» **Task goal**
Reproduce the following listing line for line, with no changes.

•••••

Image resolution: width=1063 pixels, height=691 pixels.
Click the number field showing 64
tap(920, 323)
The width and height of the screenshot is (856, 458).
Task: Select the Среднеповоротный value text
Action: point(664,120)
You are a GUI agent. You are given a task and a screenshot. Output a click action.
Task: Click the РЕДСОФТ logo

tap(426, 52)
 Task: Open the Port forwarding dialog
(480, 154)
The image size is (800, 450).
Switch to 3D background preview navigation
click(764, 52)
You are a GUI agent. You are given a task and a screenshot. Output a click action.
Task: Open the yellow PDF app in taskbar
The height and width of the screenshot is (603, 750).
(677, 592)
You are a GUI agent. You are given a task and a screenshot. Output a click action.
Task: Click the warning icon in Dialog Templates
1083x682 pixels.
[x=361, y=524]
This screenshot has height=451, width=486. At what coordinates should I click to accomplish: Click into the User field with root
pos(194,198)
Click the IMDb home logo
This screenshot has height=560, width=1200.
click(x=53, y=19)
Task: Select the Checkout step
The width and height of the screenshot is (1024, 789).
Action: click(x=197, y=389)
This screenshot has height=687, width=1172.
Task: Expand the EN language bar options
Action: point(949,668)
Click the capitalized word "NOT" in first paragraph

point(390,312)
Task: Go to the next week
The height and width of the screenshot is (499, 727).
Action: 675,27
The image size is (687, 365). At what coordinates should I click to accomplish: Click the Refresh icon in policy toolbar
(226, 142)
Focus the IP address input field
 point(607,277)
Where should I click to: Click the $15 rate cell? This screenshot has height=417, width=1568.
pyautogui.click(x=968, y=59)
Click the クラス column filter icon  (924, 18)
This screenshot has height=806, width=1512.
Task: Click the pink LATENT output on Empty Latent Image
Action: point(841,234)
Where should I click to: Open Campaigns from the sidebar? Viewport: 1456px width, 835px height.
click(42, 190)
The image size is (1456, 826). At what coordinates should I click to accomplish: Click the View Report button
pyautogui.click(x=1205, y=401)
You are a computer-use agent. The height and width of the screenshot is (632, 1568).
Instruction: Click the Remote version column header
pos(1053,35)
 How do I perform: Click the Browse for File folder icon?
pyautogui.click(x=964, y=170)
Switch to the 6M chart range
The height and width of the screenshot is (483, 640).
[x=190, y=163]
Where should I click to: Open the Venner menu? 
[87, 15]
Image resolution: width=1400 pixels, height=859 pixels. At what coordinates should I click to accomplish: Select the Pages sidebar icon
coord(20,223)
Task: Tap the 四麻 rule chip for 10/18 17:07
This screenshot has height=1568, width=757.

•••••

» **The answer**
Image resolution: width=1063 pixels, height=691 pixels.
Click the number field showing 64
tap(920, 323)
The width and height of the screenshot is (856, 458).
Task: Select the Среднеповоротный value text
Action: point(664,120)
You are a GUI agent. You are given a task and a screenshot. Output a click action.
Task: Click the РЕДСОФТ logo

tap(426, 52)
 Task: Open the Port forwarding dialog
(480, 154)
The image size is (800, 450).
Switch to 3D background preview navigation
click(764, 52)
You are a GUI agent. You are given a task and a screenshot. Output a click action.
Task: Open the yellow PDF app in taskbar
The height and width of the screenshot is (603, 750).
(677, 592)
You are a GUI agent. You are given a task and a screenshot. Output a click action.
Task: Click the warning icon in Dialog Templates
1083x682 pixels.
[x=361, y=524]
This screenshot has height=451, width=486. At what coordinates should I click to accomplish: Click into the User field with root
pos(194,198)
Click the IMDb home logo
This screenshot has height=560, width=1200.
click(x=53, y=19)
Task: Select the Checkout step
The width and height of the screenshot is (1024, 789).
Action: click(x=197, y=389)
This screenshot has height=687, width=1172.
Task: Expand the EN language bar options
Action: point(949,668)
Click the capitalized word "NOT" in first paragraph

point(390,312)
Task: Go to the next week
The height and width of the screenshot is (499, 727).
Action: 675,27
The image size is (687, 365). At what coordinates should I click to accomplish: Click the Refresh icon in policy toolbar
(226, 142)
Focus the IP address input field
 point(607,277)
Where should I click to: Click the $15 rate cell? This screenshot has height=417, width=1568.
pyautogui.click(x=968, y=59)
Click the クラス column filter icon  (924, 18)
This screenshot has height=806, width=1512.
Task: Click the pink LATENT output on Empty Latent Image
Action: point(841,234)
Where should I click to: Open Campaigns from the sidebar? Viewport: 1456px width, 835px height.
click(42, 190)
The image size is (1456, 826). At what coordinates should I click to accomplish: Click the View Report button
pyautogui.click(x=1205, y=401)
You are a computer-use agent. The height and width of the screenshot is (632, 1568).
Instruction: Click the Remote version column header
pos(1053,35)
 How do I perform: Click the Browse for File folder icon?
pyautogui.click(x=964, y=170)
Switch to the 6M chart range
The height and width of the screenshot is (483, 640).
[x=190, y=163]
Where should I click to: Open the Venner menu? 
[87, 15]
Image resolution: width=1400 pixels, height=859 pixels. At what coordinates should I click to accomplish: Select the Pages sidebar icon
coord(20,223)
Task: Tap the 四麻 rule chip for 10/18 17:07
This screenshot has height=1568, width=757.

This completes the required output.